(Collected data entries)
++++++++++++++++++++
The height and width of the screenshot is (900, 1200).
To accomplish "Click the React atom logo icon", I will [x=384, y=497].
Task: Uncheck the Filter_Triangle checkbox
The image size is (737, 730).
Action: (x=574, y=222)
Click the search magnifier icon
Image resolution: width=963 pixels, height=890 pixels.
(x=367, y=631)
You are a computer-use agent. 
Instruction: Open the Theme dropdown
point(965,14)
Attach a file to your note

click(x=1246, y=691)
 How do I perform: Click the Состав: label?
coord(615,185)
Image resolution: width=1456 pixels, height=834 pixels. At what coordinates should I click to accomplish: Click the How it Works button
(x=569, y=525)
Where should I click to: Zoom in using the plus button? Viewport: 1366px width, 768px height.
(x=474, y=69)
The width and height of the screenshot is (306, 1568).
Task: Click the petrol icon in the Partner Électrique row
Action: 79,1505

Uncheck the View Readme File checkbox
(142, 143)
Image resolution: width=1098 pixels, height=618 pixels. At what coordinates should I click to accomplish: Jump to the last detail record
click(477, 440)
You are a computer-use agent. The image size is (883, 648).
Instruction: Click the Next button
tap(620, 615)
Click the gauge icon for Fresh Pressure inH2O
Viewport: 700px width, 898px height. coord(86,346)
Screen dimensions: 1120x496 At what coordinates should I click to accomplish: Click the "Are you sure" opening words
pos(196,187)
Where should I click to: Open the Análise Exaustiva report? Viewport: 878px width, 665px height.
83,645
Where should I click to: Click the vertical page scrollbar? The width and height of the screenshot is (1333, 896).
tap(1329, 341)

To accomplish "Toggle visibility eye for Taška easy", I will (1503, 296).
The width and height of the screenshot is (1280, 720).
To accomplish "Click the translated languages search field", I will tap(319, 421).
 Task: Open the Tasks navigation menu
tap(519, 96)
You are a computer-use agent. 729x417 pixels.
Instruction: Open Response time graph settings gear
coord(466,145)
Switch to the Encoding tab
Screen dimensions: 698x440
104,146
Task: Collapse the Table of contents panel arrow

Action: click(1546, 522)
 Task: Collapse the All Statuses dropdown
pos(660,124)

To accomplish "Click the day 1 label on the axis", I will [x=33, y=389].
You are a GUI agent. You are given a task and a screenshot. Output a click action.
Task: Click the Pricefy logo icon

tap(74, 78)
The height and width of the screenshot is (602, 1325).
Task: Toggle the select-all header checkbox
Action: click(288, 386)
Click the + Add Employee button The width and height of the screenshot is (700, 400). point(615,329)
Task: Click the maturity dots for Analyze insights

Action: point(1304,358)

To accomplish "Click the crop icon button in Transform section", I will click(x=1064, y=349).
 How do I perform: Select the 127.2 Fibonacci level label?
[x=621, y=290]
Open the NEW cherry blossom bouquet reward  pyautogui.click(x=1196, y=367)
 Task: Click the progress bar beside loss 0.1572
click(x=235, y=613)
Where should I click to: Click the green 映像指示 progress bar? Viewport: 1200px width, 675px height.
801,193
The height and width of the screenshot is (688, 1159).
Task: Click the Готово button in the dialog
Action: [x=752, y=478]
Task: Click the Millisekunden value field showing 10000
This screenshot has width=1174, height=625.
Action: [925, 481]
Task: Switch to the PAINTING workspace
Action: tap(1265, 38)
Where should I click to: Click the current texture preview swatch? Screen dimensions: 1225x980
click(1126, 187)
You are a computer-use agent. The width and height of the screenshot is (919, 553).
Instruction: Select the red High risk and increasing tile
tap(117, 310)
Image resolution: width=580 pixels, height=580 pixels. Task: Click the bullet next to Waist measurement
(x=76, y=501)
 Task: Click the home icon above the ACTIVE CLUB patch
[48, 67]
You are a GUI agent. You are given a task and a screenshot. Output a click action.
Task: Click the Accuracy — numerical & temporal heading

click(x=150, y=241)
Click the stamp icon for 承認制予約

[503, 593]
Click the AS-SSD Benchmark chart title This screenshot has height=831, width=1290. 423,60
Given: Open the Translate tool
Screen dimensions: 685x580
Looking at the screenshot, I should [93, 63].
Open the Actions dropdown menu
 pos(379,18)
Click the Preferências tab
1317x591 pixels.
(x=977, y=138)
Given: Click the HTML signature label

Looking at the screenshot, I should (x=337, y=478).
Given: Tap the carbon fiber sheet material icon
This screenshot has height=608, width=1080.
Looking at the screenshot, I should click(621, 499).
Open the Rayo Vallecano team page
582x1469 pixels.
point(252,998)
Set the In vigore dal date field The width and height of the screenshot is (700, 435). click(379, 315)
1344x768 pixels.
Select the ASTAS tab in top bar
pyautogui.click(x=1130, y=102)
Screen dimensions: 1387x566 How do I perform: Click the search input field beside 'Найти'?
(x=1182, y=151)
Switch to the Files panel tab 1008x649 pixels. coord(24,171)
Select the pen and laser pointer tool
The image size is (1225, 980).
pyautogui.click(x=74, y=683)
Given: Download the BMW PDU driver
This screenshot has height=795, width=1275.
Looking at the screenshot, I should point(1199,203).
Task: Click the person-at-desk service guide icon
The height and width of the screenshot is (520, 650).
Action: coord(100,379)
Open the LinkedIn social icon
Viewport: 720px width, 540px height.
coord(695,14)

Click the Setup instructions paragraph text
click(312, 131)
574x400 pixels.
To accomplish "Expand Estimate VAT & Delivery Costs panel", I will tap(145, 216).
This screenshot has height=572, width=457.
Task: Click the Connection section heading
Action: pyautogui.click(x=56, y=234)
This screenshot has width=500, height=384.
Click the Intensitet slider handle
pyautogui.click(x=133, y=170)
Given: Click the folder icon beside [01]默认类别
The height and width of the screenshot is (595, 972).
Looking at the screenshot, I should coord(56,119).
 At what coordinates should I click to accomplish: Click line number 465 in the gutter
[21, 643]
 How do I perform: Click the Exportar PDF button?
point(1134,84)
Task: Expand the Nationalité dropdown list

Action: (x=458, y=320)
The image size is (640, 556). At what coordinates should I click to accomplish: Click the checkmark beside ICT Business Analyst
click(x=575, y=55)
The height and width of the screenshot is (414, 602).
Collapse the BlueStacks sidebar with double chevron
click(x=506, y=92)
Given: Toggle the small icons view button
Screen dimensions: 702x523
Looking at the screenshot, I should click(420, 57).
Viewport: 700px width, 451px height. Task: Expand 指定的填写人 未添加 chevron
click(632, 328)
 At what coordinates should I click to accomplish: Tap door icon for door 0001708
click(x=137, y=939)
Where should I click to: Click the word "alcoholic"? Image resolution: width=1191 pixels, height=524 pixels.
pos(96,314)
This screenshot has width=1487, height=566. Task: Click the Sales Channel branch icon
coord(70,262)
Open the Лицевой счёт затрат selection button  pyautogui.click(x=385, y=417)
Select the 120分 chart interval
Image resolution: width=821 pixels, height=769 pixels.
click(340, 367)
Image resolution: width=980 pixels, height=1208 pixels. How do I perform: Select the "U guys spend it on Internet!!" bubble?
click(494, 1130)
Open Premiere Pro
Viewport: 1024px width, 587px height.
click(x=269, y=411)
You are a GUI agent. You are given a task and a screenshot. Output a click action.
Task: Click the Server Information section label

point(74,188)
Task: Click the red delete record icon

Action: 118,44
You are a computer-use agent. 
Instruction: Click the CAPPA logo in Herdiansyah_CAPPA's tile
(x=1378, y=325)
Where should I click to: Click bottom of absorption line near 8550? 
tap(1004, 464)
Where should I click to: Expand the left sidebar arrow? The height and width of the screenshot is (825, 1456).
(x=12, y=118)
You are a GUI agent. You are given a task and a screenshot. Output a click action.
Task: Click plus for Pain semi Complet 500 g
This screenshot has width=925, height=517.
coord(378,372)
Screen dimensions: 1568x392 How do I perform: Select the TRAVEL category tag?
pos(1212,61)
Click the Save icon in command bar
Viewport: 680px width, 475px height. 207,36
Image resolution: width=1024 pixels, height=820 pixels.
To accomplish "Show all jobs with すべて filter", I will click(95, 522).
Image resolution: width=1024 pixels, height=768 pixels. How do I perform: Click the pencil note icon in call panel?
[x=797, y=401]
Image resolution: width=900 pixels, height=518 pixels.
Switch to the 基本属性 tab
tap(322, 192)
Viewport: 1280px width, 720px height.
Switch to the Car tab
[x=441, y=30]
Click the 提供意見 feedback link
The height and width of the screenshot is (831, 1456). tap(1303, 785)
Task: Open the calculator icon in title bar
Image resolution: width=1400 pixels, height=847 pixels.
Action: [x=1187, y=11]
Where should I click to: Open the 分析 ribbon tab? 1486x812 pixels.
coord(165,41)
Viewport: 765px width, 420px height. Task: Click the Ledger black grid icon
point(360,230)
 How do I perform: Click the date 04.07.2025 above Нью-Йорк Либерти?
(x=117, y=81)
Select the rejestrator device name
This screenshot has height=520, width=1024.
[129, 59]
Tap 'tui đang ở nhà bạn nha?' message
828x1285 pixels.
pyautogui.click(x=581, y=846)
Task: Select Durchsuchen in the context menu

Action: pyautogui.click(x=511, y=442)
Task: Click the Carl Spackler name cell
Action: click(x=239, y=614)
++++++++++++++++++++
• **WHAT YOU NEED TO DO**
For the records above, state how many lines contain "title". Add nothing to the number.

• **EXPECTED OUTPUT**
2